Fans of traveling around the regions of Russia and connoisseurs of Russian wooden architecture have probably seen photographs of this house on one of the streets of Suzdal.
Just a few years ago it was a sad sight – a dilapidated hut with a faded facade, a leaky roof and sagging walls. The inside of the house looked as sad as the outside. It seemed like its days were numbered.

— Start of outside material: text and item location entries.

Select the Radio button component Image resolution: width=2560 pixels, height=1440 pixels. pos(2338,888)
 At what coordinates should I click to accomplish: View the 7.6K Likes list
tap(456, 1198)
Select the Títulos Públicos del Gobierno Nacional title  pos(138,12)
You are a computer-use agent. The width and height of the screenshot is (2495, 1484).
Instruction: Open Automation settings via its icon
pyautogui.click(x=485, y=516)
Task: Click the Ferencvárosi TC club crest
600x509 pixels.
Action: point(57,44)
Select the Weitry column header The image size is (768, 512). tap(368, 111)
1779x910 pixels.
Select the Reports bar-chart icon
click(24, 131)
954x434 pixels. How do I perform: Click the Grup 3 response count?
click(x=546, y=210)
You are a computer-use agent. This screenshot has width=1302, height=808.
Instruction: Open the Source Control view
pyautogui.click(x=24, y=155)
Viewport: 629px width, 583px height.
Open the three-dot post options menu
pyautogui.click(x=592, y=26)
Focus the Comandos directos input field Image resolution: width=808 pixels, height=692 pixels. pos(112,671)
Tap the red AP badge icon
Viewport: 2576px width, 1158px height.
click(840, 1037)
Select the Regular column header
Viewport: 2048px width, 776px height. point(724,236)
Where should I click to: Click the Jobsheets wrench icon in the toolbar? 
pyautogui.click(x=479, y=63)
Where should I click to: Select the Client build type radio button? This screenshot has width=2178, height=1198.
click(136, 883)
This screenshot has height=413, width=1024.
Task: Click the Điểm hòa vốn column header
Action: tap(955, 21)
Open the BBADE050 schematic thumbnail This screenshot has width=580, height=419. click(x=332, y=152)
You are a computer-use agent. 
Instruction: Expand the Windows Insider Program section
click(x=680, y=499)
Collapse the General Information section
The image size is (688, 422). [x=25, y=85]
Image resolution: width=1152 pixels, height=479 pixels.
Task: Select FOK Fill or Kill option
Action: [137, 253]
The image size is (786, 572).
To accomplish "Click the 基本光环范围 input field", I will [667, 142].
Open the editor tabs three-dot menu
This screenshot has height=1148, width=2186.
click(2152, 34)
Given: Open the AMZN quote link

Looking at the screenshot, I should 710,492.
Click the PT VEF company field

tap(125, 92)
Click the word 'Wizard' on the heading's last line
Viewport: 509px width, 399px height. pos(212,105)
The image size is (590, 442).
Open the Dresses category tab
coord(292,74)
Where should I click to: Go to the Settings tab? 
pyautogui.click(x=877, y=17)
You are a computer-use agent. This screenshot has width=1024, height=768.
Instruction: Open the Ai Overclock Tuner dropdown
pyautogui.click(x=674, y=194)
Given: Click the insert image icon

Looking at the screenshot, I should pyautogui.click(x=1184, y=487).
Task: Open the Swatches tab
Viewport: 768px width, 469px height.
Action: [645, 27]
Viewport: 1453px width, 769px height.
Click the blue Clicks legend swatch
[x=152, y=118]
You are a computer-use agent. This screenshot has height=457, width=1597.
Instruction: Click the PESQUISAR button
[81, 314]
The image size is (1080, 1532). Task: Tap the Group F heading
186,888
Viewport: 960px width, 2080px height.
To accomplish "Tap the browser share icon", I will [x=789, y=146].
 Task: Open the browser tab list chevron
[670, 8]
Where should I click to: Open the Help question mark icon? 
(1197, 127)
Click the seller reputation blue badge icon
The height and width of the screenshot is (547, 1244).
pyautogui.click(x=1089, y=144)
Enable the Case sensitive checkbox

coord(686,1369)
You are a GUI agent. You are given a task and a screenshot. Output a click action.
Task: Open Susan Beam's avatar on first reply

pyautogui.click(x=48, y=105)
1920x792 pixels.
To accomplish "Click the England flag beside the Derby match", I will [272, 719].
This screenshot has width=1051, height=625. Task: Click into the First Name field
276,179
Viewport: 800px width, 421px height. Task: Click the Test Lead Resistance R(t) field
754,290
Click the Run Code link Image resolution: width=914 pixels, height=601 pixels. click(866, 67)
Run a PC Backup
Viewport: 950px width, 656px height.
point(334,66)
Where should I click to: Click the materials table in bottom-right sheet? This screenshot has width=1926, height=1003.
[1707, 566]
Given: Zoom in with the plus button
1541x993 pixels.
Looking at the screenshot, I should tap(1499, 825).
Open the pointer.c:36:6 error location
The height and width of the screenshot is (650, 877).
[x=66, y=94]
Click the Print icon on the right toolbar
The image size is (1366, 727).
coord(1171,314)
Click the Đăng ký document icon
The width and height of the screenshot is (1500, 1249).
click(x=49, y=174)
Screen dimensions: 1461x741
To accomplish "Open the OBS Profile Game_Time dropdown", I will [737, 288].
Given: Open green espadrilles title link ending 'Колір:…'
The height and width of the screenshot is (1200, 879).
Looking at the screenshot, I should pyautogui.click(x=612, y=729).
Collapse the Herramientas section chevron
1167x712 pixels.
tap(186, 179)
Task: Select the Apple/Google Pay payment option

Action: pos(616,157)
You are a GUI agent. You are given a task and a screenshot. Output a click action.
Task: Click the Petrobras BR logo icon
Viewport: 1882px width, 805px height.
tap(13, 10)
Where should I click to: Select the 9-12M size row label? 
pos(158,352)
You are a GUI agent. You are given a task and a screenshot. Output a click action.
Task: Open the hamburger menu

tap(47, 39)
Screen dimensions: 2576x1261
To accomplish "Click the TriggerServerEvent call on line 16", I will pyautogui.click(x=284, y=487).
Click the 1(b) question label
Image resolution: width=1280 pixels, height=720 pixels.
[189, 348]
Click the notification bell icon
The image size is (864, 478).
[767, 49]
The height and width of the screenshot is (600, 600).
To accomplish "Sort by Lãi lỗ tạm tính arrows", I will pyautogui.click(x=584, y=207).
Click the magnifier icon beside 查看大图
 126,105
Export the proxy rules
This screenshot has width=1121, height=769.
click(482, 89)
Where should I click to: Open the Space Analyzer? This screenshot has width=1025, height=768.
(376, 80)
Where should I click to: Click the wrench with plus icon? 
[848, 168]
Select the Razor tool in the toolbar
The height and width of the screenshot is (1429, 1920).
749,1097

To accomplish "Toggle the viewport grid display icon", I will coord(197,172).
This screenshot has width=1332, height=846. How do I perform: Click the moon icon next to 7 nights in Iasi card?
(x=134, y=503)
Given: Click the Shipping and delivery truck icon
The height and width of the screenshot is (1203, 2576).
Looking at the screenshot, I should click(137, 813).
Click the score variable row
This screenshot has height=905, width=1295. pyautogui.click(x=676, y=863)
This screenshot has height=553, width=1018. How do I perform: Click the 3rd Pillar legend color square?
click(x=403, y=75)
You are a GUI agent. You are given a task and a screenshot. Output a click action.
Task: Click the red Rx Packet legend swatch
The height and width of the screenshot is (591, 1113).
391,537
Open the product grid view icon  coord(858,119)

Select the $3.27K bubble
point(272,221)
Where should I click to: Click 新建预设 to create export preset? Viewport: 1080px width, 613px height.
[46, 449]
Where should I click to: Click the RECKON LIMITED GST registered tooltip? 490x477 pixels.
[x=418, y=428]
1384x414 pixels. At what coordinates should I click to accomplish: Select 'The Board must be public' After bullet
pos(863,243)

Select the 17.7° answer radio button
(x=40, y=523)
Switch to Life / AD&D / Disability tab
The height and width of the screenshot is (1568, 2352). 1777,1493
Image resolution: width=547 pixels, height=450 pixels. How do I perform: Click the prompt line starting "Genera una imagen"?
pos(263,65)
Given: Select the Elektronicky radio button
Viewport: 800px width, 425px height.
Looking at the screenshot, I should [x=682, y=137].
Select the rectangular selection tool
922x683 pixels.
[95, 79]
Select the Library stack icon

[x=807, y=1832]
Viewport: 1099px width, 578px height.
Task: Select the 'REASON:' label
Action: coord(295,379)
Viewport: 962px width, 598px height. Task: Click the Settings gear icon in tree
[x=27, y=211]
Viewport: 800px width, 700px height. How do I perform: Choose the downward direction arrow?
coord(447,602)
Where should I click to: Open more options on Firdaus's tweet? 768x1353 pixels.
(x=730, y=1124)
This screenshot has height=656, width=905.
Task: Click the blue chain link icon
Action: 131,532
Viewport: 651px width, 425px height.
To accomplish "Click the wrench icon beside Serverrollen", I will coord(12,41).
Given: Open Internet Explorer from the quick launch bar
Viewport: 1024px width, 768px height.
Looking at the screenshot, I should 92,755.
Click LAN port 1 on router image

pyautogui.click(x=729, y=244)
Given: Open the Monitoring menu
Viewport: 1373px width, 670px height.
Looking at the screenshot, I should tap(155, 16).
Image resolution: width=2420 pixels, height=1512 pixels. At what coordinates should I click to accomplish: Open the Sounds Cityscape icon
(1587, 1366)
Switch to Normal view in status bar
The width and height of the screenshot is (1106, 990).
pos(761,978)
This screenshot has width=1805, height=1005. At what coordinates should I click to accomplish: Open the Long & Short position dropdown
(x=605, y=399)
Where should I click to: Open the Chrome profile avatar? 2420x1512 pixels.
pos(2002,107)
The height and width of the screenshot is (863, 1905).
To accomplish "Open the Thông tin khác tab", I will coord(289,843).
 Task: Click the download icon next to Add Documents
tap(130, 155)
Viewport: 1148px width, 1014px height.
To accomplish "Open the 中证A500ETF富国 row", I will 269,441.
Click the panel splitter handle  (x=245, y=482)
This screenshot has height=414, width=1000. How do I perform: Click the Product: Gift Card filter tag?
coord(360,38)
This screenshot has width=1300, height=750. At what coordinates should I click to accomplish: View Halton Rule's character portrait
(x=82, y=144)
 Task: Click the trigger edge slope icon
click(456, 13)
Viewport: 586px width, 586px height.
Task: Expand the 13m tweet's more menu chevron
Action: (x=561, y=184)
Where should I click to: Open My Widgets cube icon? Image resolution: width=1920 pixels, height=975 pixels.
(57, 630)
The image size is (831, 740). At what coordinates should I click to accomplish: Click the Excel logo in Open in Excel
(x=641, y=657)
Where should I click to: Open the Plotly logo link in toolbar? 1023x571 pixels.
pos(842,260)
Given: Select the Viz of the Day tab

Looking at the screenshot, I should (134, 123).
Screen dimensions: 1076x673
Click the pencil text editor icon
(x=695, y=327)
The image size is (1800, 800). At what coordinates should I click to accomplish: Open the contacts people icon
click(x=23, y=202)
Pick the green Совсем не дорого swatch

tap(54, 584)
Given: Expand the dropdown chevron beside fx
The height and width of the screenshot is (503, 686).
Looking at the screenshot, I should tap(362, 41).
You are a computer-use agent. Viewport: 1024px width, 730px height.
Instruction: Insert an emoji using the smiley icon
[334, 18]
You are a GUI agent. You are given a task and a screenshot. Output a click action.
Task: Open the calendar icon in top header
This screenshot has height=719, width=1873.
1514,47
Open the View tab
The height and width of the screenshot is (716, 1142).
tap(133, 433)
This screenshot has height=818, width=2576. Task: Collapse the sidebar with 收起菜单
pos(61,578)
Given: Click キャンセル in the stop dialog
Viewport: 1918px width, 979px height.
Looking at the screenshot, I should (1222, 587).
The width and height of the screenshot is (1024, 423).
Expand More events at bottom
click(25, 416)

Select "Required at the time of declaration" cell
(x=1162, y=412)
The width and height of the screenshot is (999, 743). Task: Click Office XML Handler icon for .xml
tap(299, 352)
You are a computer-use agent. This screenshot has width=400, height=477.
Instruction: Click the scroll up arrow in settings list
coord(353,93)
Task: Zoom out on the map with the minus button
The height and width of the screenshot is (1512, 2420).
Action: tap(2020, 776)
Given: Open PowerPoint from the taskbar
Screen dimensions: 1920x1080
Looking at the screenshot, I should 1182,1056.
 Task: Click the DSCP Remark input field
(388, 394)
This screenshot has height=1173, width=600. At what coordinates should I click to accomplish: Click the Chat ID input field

Everything changed in 2017, when the famous entrepreneurs, the Dymov couple (founders of the Dymov Ceramics brand), set their sights on the house.
I had never heard of the Dymovs before, so I won’t advertise them, but I’ll briefly introduce them: they settled in Suzdal in the early 2000s, launched several businesses here, one of which is renting out guest houses. Nothing unusual, it seems. Only these guest houses are not the now fashionable frame houses and A-houses, but renovated old huts.
I thought for a long time whether to tell you about this beautiful Suzdal house, which the Dymovs gave a second life (after all, it is a business), but then I decided – why not. It is great when people care about preserving historical buildings. And it does not matter whether they are renovating these huts for themselves or for someone else.

A few facts about the house and the renovations that the Dymovs did:
✔ a pre-revolutionary building, included in the list of historical heritage sites (although until 2017, for some reason, no one was concerned about preserving this heritage);
✔ the area of the house is 150 square meters, there are 5 bedrooms, 2 bathrooms, a kitchen, a living room and a cozy courtyard.







Such blankets, sewn from hundreds of different scraps, have always occupied an important place in the traditional Russian home. They are still being sewn. I have already told you about a Ural workshop that creates beautiful patchwork blankets (I have one of them).


This beautiful old house was restored in Suzdal. And I know that this is not a unique case. There are other such houses that were given a second life.